Am Elite-Internat Odenwaldschule sind mehr Schüler missbraucht worden als bisher bekannt. Die sexuellen Übergriffe hatten offenbar System. Nun muss vor allem geklärt werden, wie die Schule entschädigt.

Das Elite-Internat Odenwaldschule (Oso) im hessischen Heppenheim kommt nicht aus den Schlagzeilen. Nach einem am Freitag vorgelegten vorläufigen Abschlussbericht sind 132 Schüler der renommierten Privatschule von Lehrern sexuell belästigt oder missbraucht worden, darunter 115 Jungen. Zuletzt war von insgesamt 125 Opfern die Rede gewesen. Die Staatsanwaltschaft ermittelte gegen etwa ein Dutzend Lehrer, stellte die Verfahren aber meist wegen Verjährung ein.
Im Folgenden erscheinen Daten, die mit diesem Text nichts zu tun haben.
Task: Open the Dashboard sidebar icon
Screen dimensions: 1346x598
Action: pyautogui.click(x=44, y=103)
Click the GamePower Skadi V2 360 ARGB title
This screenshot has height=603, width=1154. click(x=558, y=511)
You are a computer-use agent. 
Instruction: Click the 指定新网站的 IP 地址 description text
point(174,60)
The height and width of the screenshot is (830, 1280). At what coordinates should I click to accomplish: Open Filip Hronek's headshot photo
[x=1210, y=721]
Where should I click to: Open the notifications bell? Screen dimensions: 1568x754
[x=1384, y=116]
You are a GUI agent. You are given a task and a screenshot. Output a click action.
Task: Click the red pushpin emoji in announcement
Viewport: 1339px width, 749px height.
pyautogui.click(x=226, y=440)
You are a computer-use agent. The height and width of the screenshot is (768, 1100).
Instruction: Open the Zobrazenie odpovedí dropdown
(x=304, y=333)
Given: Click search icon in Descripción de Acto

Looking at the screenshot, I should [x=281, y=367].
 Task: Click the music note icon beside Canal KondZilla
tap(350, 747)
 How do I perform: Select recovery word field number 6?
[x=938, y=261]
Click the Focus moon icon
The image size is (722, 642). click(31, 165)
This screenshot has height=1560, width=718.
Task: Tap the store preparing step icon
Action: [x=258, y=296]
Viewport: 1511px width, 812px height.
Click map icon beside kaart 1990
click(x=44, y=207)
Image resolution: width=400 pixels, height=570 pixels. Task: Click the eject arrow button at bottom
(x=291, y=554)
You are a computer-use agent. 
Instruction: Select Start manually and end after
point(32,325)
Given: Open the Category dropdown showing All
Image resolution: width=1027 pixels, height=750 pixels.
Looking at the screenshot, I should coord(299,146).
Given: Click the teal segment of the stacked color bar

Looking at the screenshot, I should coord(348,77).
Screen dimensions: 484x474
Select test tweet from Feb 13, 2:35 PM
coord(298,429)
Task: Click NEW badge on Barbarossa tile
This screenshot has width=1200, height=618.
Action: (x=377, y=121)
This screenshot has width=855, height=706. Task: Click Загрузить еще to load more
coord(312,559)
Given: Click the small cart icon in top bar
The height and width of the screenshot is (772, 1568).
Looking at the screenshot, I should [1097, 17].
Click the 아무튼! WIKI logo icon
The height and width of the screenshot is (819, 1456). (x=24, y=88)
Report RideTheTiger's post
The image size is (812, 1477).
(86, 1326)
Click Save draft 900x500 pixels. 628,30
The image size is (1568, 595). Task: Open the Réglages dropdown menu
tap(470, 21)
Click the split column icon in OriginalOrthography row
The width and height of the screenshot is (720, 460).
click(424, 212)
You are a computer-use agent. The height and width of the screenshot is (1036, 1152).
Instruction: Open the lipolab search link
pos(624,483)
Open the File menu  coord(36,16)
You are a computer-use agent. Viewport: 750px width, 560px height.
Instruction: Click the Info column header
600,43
Was ist über die Übergriffe bekannt?

Den Bericht haben zwei Juristinnen im Auftrag der Odenwaldschule erstellt. Die Aufarbeitung war angekündigt worden, als der Skandal im März erneut hochkochte. Bereits Ende der 90er Jahre hatte es Medienberichte über Missbrauchsfälle an der Reformschule gegeben. Die sexuellen Übergriffe von Pädagogen auf Schüler hätten vor allem zwischen 1965 und 1998 stattgefunden, sagte die frühere Präsidentin des Oberlandesgerichts Frankfurt, Brigitte Tilmann. Eine Frau berichtete außerdem von einem Vorfall im Schuljahr 2003/2004. Die meisten Opfer waren zur Tatzeit zwischen elf und 14 Jahre alt. Ein Betroffener war erst sieben. Nach Angaben der Opfer waren sieben Lehrer und eine Lehrerin an den Übergriffen beteiligt. Die beiden Autorinnen betonen, dass der nun vorgelegte Bericht nur ein vorläufiger sei. Möglicherweise gebe es viele betroffene Ehemalige, die sich noch gar nicht gemeldet hätten. Die Zahl der Opfer kann also noch deutlich höher liegen. Die sexuellen Übergriffe von einigen Lehrern auf Schüler hätten „System“ gehabt, sagte die Rechtsanwältin Claudia Burgsmüller. Das für seine Reformpädagogik bekannte Elite-Internat sei „ein Nest von Pädophilen gewesen, die sich die Klinke in die Hand gegeben haben. Es gab eine Art Staffelübergabe“. Den früheren Schulleiter Gerold Becker, der von 1969 bis 1985 an dem Privatinternat gearbeitet hatte, bezeichnete sie als „einen Weltmeister der Vernebelungsstrategie“. Der inzwischen gestorbene frühere Schulleiter wird mit rund 90 Opfern in Verbindung gebracht.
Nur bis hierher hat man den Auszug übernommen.